When a line in the data below includes "Nongshim", pick it out and copy it.

** Opening EXERCISE DATA block **

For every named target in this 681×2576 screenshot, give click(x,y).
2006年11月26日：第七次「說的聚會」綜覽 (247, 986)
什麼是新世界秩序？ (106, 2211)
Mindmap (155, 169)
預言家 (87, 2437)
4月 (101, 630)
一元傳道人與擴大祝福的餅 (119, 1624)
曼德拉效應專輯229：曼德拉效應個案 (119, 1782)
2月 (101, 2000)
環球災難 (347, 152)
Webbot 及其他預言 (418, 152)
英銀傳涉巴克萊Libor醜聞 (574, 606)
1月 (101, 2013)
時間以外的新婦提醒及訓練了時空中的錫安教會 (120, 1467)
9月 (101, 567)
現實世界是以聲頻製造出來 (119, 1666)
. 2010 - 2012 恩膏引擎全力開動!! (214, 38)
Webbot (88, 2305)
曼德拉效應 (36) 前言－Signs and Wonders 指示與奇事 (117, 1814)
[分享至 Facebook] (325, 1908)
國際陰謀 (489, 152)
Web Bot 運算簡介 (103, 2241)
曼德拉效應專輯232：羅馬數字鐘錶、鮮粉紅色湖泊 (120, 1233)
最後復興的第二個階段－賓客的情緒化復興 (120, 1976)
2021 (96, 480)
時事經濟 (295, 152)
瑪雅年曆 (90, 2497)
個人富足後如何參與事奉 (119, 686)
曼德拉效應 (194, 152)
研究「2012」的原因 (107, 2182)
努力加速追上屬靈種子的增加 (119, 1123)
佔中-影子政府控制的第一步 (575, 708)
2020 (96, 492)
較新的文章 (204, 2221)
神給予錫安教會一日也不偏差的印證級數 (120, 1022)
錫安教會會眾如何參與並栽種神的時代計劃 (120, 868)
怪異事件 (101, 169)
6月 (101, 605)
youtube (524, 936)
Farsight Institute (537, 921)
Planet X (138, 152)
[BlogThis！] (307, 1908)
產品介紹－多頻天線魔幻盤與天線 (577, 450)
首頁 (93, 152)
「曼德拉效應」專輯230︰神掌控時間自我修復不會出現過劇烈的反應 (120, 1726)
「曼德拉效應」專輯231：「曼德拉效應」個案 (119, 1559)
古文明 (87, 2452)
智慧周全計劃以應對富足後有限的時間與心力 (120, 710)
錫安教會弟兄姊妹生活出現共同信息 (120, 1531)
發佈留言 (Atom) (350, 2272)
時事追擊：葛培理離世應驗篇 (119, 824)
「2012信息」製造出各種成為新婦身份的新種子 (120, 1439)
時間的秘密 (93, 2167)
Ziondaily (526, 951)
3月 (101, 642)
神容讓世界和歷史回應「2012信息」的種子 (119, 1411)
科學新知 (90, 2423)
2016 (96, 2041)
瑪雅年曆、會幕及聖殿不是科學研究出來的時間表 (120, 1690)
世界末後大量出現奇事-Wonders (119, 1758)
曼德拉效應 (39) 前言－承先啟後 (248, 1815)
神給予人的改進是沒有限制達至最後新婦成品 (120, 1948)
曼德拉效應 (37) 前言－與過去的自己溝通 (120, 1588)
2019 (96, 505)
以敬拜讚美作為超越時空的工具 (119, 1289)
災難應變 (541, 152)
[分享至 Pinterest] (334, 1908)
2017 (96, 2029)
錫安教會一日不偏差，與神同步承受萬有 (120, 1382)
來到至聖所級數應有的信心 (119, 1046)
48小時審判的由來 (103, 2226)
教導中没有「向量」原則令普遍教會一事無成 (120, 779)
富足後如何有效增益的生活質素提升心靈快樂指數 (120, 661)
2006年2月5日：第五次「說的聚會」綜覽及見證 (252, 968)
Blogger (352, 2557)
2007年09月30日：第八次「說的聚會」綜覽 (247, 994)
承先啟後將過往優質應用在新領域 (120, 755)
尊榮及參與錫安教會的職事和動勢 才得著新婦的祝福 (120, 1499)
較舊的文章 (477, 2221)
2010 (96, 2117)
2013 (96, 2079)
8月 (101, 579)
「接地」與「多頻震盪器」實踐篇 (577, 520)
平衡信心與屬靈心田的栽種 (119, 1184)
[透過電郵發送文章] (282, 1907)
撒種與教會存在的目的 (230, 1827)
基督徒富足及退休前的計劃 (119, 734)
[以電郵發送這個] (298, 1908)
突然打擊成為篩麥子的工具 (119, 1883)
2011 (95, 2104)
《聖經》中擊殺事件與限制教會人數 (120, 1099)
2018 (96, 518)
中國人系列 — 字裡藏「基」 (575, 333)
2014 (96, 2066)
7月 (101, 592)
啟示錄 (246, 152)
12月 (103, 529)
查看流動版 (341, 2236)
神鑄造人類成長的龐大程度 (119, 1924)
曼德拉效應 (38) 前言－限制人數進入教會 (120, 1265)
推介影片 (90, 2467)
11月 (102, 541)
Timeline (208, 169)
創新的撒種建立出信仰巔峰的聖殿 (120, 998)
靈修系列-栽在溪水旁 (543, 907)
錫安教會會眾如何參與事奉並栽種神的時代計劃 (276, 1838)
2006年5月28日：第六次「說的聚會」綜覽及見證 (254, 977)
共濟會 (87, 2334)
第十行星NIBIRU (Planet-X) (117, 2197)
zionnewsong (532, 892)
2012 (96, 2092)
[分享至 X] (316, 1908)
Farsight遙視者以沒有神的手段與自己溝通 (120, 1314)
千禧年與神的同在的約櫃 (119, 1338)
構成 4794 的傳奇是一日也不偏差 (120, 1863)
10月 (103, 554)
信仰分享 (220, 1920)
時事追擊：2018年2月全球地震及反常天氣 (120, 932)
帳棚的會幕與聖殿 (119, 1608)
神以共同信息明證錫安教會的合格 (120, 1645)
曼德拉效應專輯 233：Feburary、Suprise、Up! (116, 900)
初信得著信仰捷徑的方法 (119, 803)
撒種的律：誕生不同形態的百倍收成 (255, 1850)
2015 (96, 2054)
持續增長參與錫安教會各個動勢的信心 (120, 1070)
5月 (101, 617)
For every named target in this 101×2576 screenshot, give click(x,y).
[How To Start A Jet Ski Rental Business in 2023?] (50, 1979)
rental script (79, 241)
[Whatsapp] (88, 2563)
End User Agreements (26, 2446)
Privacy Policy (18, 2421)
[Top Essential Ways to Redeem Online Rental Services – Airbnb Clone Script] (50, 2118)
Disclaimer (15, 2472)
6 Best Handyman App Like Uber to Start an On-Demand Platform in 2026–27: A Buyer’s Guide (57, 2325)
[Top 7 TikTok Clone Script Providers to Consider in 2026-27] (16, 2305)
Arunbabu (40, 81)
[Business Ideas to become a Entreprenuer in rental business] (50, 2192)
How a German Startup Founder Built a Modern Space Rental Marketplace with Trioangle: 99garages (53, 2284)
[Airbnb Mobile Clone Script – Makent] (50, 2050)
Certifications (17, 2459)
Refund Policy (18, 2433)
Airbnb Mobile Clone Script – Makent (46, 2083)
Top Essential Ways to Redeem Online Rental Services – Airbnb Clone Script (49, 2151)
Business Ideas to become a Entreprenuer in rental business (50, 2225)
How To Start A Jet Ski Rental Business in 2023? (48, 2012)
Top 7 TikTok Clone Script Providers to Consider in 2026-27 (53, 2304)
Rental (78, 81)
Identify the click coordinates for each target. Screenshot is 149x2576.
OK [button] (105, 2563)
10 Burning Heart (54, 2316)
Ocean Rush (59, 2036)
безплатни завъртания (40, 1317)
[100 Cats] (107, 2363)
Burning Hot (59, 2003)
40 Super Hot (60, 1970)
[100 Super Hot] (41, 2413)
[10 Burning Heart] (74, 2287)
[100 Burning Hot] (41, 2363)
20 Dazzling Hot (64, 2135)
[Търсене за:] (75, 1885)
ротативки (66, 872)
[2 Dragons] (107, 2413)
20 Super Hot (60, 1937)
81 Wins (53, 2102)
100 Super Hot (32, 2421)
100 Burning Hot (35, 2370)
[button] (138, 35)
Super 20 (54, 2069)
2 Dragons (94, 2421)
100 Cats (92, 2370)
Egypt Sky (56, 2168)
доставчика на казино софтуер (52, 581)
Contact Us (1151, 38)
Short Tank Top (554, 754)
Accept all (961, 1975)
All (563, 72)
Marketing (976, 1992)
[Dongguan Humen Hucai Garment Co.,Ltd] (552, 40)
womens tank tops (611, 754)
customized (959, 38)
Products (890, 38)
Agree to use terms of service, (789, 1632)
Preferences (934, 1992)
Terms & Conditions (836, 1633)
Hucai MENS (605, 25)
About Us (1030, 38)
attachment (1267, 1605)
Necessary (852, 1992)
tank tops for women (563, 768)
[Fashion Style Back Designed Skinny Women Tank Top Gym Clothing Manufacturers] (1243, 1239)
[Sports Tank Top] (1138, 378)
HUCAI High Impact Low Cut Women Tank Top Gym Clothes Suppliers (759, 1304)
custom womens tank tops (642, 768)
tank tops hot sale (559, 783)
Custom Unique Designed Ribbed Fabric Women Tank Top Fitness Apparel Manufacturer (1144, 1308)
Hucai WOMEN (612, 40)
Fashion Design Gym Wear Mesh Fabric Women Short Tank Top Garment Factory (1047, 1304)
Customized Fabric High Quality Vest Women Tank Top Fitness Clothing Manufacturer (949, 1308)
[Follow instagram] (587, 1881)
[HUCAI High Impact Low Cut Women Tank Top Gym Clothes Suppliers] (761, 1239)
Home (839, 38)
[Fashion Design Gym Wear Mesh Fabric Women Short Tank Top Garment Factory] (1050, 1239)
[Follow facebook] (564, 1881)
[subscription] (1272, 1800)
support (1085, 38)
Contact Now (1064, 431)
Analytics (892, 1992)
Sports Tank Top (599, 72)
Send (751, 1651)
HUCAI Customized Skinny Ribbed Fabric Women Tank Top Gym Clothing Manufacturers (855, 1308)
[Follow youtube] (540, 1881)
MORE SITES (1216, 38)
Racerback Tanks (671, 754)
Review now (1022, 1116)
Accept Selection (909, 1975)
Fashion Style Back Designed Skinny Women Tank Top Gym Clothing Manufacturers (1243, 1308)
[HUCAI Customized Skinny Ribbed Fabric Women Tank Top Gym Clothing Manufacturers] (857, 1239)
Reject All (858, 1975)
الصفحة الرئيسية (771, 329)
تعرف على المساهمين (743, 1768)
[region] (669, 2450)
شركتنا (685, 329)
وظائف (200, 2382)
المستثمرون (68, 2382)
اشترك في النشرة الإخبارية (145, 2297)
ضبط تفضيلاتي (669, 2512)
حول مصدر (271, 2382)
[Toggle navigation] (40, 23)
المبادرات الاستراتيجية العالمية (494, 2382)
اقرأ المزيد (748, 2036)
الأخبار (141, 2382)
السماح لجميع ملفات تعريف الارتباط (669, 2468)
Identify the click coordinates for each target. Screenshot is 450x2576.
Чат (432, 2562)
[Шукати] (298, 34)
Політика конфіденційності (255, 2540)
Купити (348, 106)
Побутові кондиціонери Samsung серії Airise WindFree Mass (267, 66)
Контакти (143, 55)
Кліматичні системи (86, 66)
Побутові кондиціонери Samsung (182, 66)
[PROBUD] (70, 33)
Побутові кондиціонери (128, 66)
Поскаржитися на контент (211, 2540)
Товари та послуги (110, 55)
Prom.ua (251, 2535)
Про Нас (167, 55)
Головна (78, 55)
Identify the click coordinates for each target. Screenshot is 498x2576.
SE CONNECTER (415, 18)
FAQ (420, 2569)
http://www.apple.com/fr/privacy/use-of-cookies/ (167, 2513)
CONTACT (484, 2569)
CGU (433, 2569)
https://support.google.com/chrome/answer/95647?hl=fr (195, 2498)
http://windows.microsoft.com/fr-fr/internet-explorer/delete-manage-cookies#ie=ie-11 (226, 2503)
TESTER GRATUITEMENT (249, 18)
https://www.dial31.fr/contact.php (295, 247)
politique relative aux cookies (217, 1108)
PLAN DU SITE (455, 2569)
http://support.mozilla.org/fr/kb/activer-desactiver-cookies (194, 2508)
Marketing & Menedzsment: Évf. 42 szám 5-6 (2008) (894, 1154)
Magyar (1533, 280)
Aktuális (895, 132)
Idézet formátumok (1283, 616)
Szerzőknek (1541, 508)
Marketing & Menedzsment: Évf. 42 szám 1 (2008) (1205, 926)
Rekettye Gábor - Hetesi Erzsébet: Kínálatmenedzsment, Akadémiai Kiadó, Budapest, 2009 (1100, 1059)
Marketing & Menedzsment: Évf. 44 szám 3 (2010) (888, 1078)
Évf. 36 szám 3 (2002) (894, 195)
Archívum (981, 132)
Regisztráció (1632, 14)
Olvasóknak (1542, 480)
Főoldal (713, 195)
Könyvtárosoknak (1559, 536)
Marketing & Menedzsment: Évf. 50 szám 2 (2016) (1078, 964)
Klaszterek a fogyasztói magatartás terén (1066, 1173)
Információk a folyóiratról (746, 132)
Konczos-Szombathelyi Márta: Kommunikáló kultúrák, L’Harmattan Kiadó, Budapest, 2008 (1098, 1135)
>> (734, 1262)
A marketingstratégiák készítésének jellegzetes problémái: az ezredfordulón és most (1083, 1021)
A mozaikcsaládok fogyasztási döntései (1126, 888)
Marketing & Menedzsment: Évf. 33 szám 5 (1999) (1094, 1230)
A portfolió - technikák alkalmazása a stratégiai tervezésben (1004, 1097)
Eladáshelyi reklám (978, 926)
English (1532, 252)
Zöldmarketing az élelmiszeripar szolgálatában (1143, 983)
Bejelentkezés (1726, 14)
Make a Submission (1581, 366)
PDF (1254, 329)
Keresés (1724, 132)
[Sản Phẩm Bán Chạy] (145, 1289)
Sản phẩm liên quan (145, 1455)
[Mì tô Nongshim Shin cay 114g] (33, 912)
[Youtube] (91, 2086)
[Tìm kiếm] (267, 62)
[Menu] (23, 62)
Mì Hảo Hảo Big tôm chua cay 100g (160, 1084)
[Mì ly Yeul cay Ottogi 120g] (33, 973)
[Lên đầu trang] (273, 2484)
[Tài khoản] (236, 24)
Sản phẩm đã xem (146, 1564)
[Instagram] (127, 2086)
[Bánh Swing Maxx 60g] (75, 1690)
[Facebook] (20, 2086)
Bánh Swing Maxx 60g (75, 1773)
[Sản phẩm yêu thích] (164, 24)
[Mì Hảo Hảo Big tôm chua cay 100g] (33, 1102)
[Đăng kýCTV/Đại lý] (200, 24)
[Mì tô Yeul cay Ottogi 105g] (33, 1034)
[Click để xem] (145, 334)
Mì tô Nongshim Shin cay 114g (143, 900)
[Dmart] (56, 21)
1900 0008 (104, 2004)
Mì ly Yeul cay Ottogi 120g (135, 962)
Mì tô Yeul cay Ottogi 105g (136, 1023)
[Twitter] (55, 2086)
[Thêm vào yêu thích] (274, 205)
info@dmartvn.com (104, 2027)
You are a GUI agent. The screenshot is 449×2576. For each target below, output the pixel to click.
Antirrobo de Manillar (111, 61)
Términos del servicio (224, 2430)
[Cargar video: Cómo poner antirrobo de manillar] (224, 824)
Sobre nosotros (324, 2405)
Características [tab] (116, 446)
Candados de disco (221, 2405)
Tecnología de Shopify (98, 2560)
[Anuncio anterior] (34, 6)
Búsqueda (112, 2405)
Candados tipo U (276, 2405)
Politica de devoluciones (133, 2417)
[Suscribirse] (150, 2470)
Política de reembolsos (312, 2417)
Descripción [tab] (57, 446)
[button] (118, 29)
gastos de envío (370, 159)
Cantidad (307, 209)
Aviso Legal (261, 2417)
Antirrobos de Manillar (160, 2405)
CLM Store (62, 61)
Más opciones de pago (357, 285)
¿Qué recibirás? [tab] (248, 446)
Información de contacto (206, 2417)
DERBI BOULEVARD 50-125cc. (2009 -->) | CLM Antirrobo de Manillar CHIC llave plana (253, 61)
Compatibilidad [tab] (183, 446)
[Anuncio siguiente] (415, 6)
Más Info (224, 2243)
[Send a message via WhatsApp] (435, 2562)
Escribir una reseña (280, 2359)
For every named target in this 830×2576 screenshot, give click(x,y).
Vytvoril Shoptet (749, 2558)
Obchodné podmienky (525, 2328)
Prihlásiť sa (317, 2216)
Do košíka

** Closing EXERCISE DATA block **

▶ YOUR SOLUTION
[Mì tô Nongshim Shin cay 114g] (33, 912)
Mì tô Nongshim Shin cay 114g (143, 900)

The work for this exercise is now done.